Parents may worry that spending time on their smartphones has a negative impact on their relationships with their children, however, a new study found that this is unlikely to be the case.

Sydney: Parents may worry that spending time on their smartphones has a negative impact on their relationships with their children, however, a new study found that this is unlikely to be the case.

"The challenge with much of the technology-family literature is that has mainly stemmed from an assumption of risk and problems. As a result, small and uneven findings can become the focus of media, policymakers, and parents," said study lead author Kathryn Modecki from the Griffith University in Australia.

In the analysis of data from 3,659 parent-based surveys, the authors tested 84 different possibilities to assess whether smartphone use was associated with parenting, and they found little evidence.

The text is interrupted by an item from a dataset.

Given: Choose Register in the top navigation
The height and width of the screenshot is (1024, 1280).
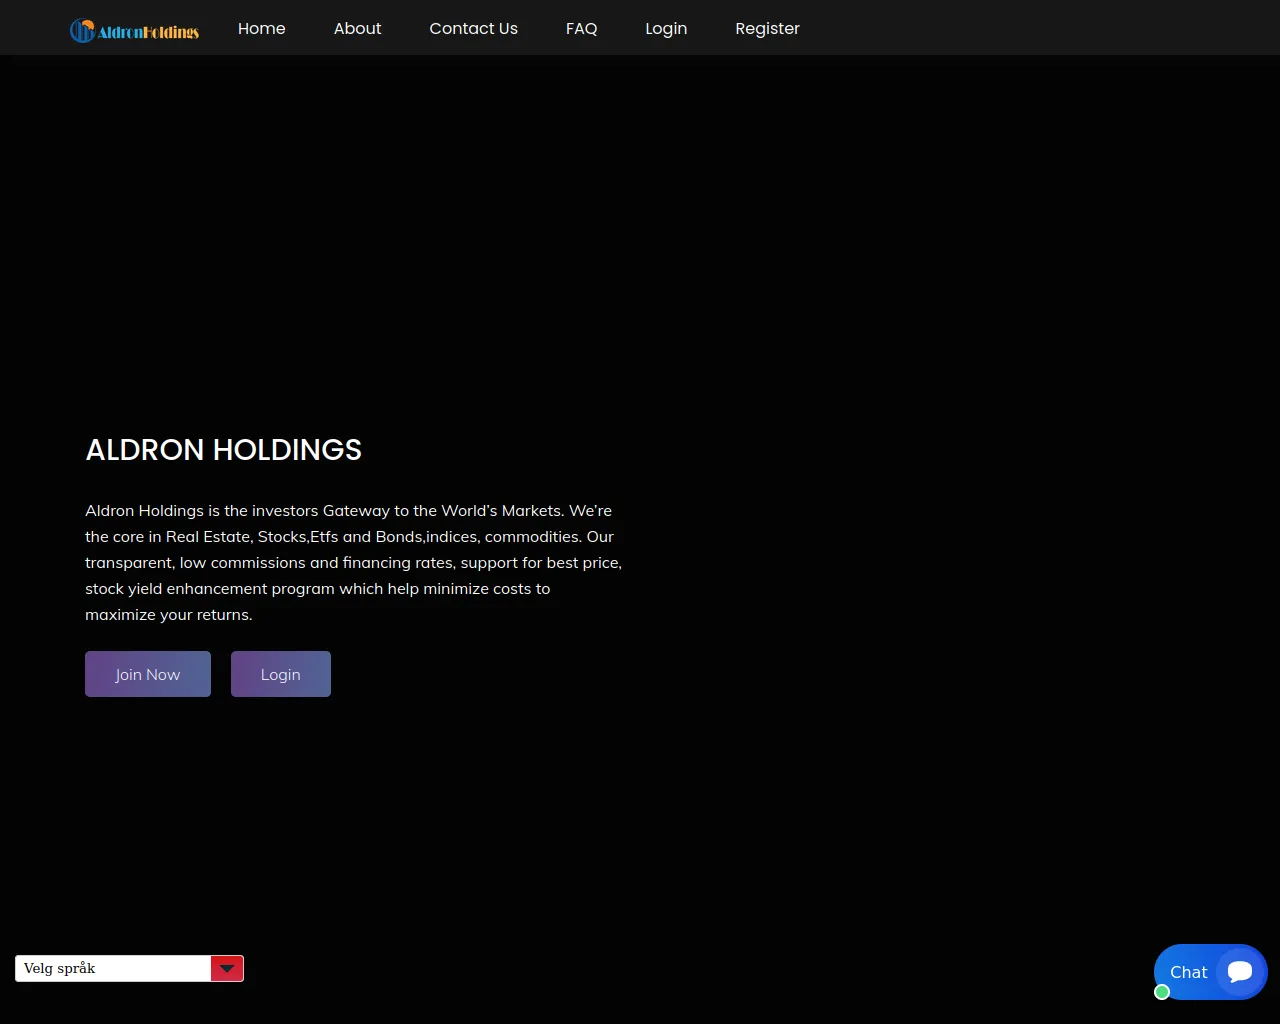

For the study, published in the Journal of Child Psychology and Psychiatry, the research team explored whether the effect of phone use on parenting depended on whether it displaced time with family and was associated with family conflict.

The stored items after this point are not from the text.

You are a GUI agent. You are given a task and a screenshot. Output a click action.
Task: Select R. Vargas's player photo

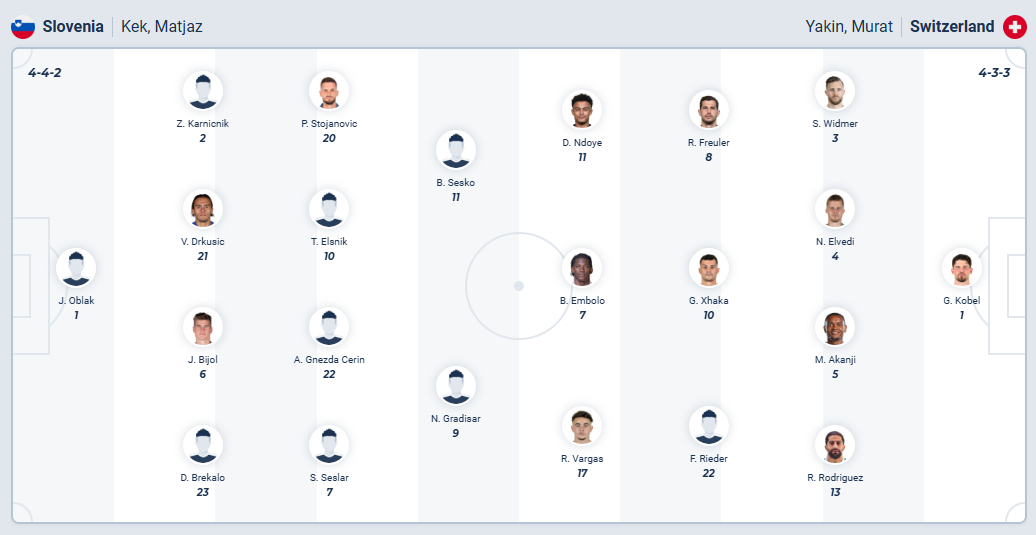tap(582, 426)
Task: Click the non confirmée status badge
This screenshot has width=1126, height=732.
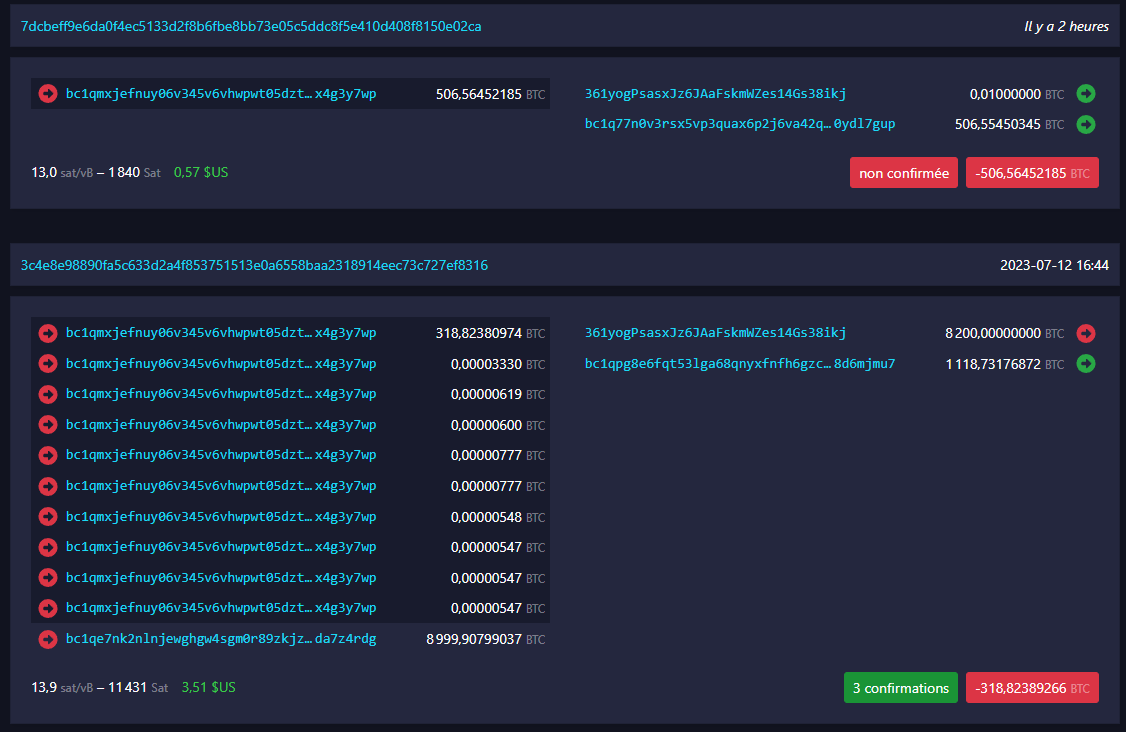Action: point(903,172)
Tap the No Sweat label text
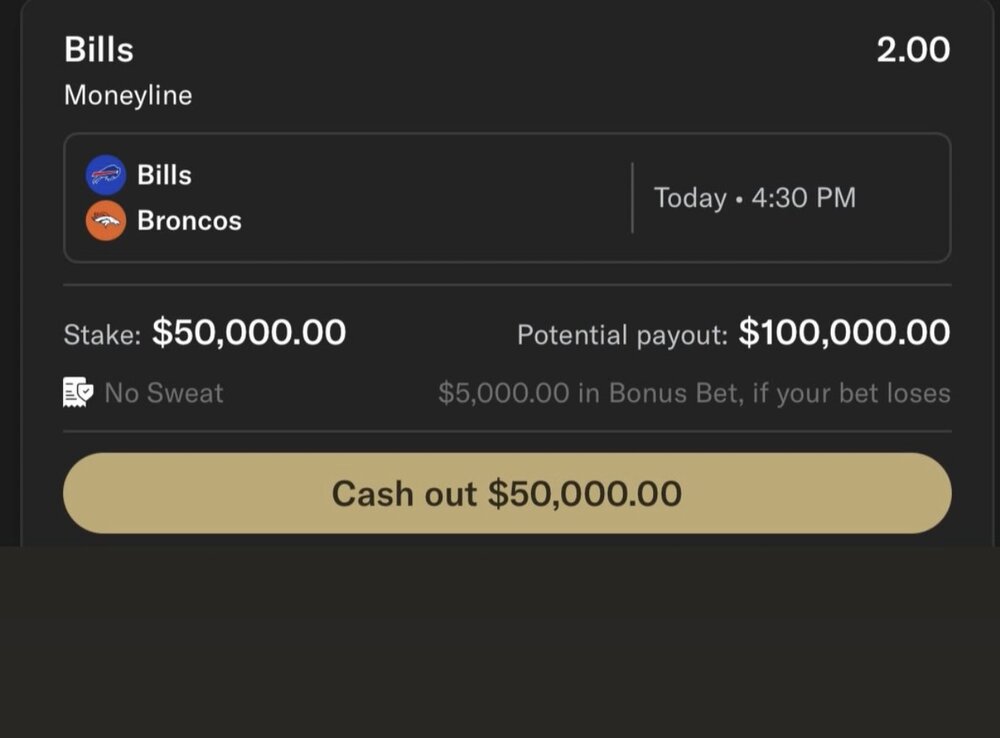 coord(164,393)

At low levels of displacing time with family, more smartphone use was associated with better (not worse) parenting.

The authors noted that especially considering diverse family environments, smartphones play multiple roles in family life, and when not heavily impacting on family time, may have a positive role in parenting.

"This is an issue because it can cloud our insight as we focus on ways to meaningfully assist parents and families to enhance positive outcomes," said Modecki.

Thus, the research team used a transparent approach that mapped a myriad of ways that smartphones could link to family wellbeing.

"We found very little evidence of problems and hope these data help move us towards more constructive and nuanced conversations around families' diverse experiences with technology, actual risks associated with parenting, and where we can best support," Modecki said.